Great stuff, and I love the concrete example of the ZK failure due to error logging -- a classic cascading failure mode. While it's true that I'm an inveterate disaster porn addict[1] and would therefore love this regardless, I think that Nathan's piece serves as a model in that it speaks to learning from failure rather than gloating about nascent success -- we collectively need much more of this! I also like that Nathan doesn't romanticize other engineering domains, as naive software engineers are wont to do; other engineering domains also struggle with failure -- it's just that their failures are so much more public (and so much more likely to involve loss of property and/or life) that they cannot evade collective introspection the way software engineering so frequently seems to. Very much looking forward to Part 2!
I've enjoyed your talk, thanks for posting. One thing I'd like to know though: As someone who's optimizing his debugging skills and environment so thoroughly as you, it surprised me that you love javascript.

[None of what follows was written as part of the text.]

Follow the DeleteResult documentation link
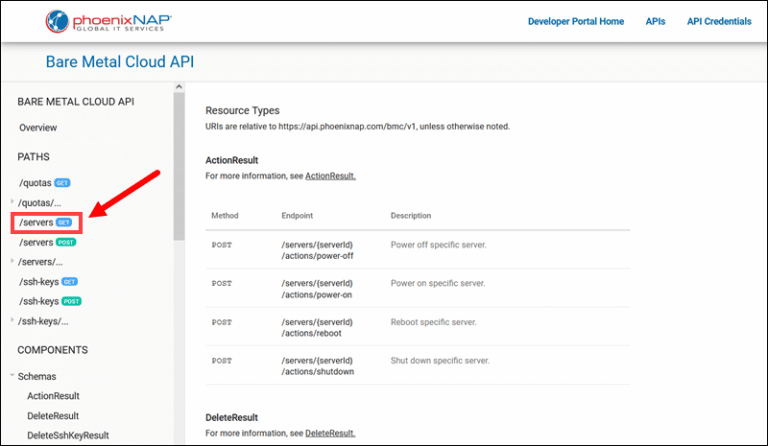(x=330, y=433)
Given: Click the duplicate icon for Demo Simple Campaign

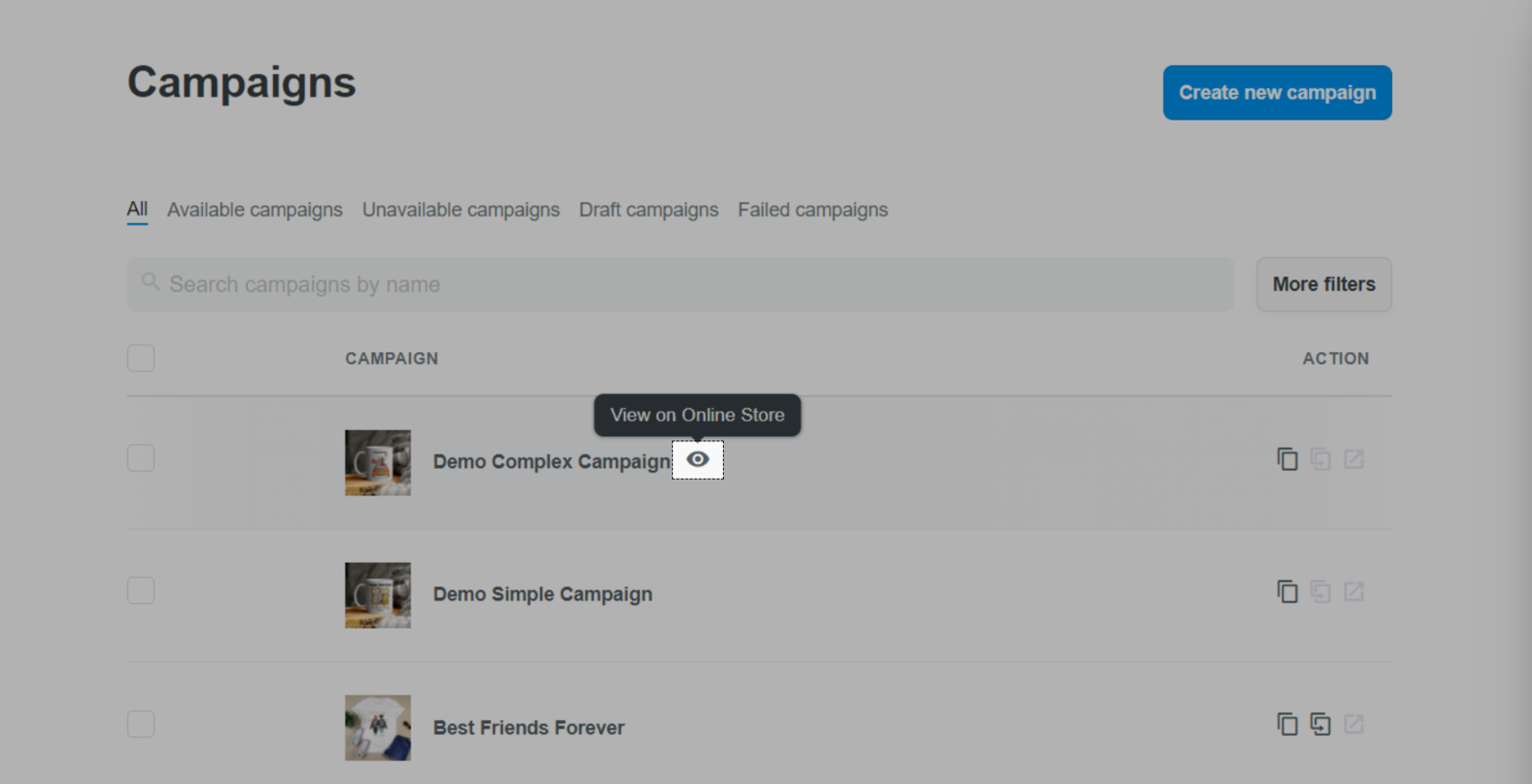Looking at the screenshot, I should click(x=1287, y=592).
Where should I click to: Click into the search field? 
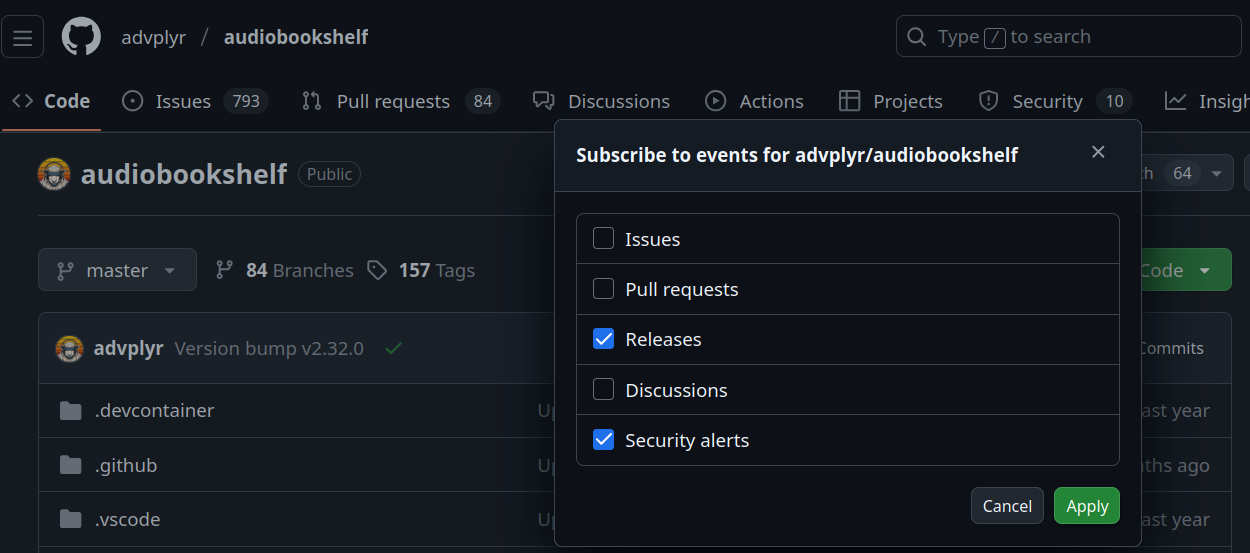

Don't get me wrong, obviously it has some of the best tooling thanks to its abundance, but doesn't it bug you that it tends to fail silently? I feel that there are quite a few error classes that need to be caught by unit tests in case of JS, where in languages with more rigid type systems (such as python) it gets caught as an exception right on the first run. Or is it that this uneasy feeling about everything you do in JS is what has spawned a culture of more thorough unit testing, such that at the end you're better off?
The things that you need to unit test even when you have static typing typically overlap tests that will detect type errors as well. The fact that there is no static typing also puts a bit more fire under your butt to test things.
[1] http://www.infoq.com/presentations/Debugging-Production-Syst...